## EXCERPTED DATA
- - - - - - -

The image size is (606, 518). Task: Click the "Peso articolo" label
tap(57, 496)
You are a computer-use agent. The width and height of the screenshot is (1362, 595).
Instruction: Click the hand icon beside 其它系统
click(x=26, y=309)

- - - - - - -

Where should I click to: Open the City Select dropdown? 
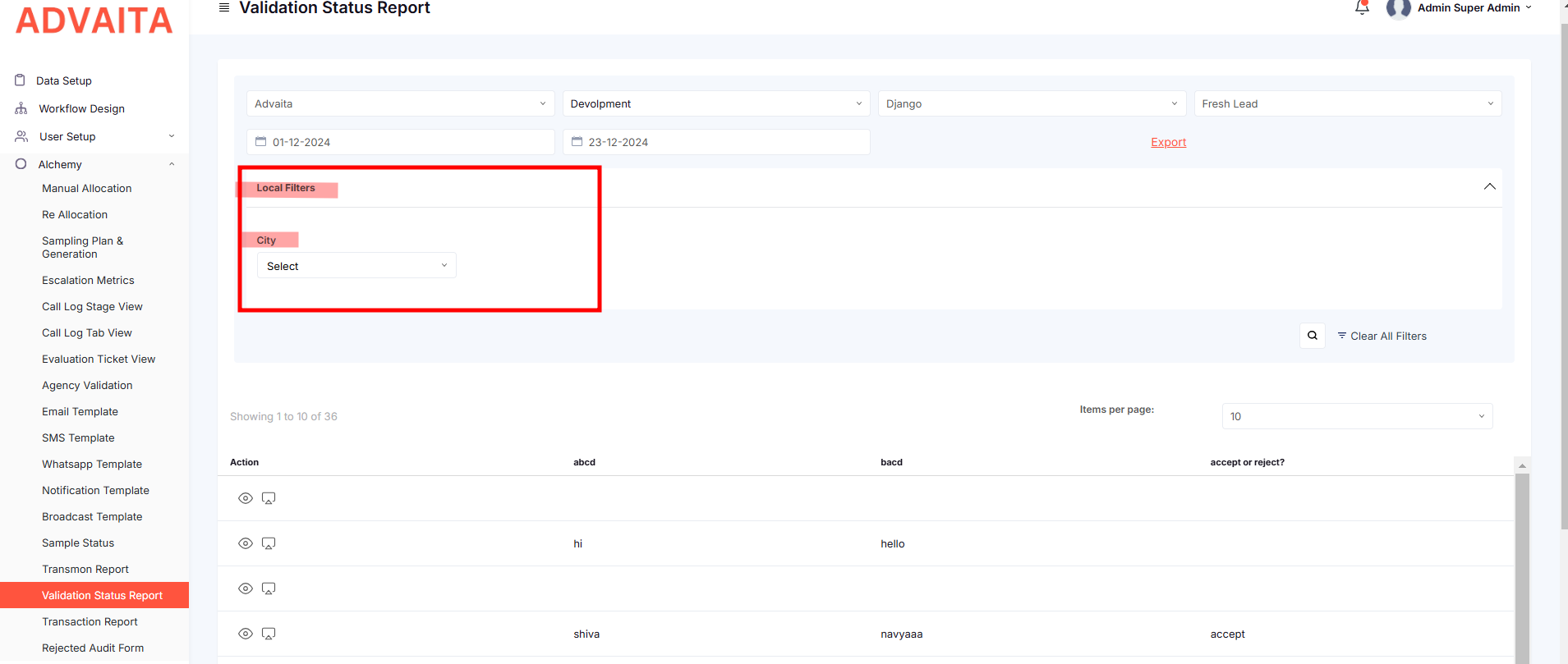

- - - - - - -

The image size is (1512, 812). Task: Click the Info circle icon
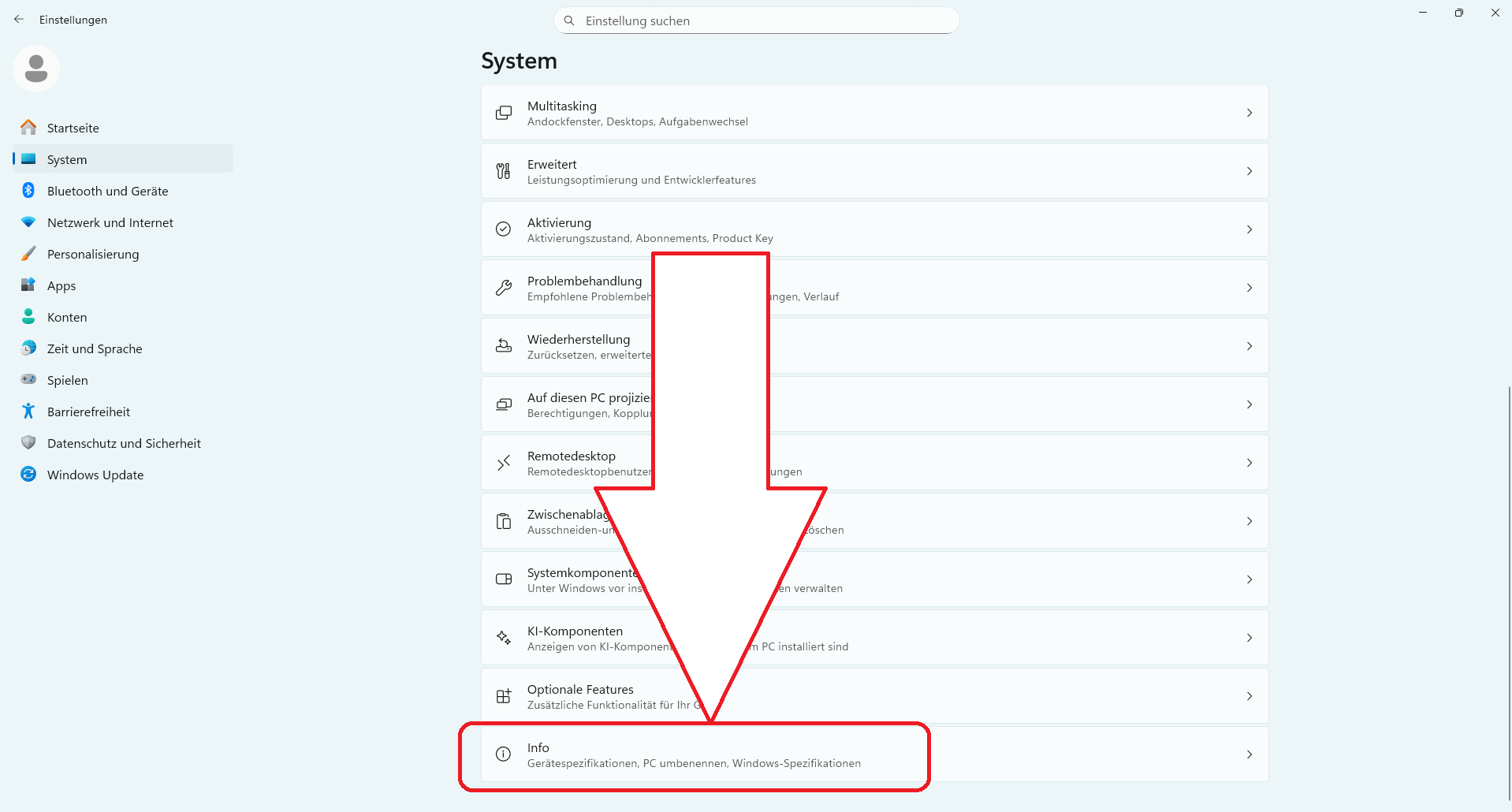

- - - - - - -

Return, unchanged, the lines beginning at the one that has "You are a computer-use" and ending after the one that has "click(x=26, y=309)".

## FULL ANSWER
You are a computer-use agent. The width and height of the screenshot is (1362, 595).
Instruction: Click the hand icon beside 其它系统
click(x=26, y=309)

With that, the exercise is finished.